The front part of the building is an anteroom and contains portraits of Lodge Masters and Members. The interior of the lodge room is lined with vertical boards and has a coved ceiling. The ceiling and upper section of the walls is painted a traditional light blue, which also provides a suggestion of sky. Below this each wall is covered with a trompe l'oeil mural depicting famous buildings replete with Masonic symbolism. The Eastern wall depicts the Temple of Demeter and Dionysus at Eleusis, the western wall the temple of Theseus at Corinth, the Southern wall the Choragic monument of Lysicrates at Athens and the Northern wall the building of the Temple of Solomon at Jerusalem.

The lodge room currently retains equipment and furniture pertaining to Masonic use including chairs was locally manufactured by Page.

== Heritage listing ==
The former Cooroora Masonic Temple was listed on the Queensland Heritage Register on 12 December 2003 having satisfied the following criteria.

The place is important in demonstrating the evolution or pattern of Queensland's history.

The former Cooroora Masonic Temple is important in demonstrating the development of Pomona in the early 20th century and the spread of Freemasonry through Queensland in the wake of European settlement.

The place demonstrates rare, uncommon or endangered aspects of Queensland's cultural heritage.

The interior murals, which embody much of the symbolism and beliefs of Freemasonry, are thought to be unique in Australia.
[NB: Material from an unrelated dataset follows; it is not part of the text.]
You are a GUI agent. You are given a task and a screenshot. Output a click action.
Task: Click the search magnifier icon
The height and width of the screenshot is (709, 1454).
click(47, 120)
As the original murals appear to have been destroyed by bombing during World War II, the Pomona paintings may now be the only record of this work, originally carried out in the temple of the Criterion Restaurant in London.
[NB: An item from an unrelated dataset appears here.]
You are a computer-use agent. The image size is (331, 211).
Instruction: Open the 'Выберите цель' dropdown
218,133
The place is important in demonstrating the principal characteristics of a particular class of cultural places.

The former Cooroora Masonic Temple is an intact example of a regional timber Masonic temple, a category of building prominent in the streetscape and important in the social life of many country towns.

The place is important because of its aesthetic significance.

The murals decorating all four interior walls of the temple have aesthetic value and represent a remarkable achievement for the artist, William (Bill) Hodge who worked from small scale black and white photographs in difficult conditions over period of many years to complete the work.

The place has a strong or special association with a particular community or cultural group for social, cultural or spiritual reasons.

The former Cooroora Masonic Temple has a special association with those Freemasons living in and around Pomona and with the Freemasonry movement as an early 20th century temple in Queensland.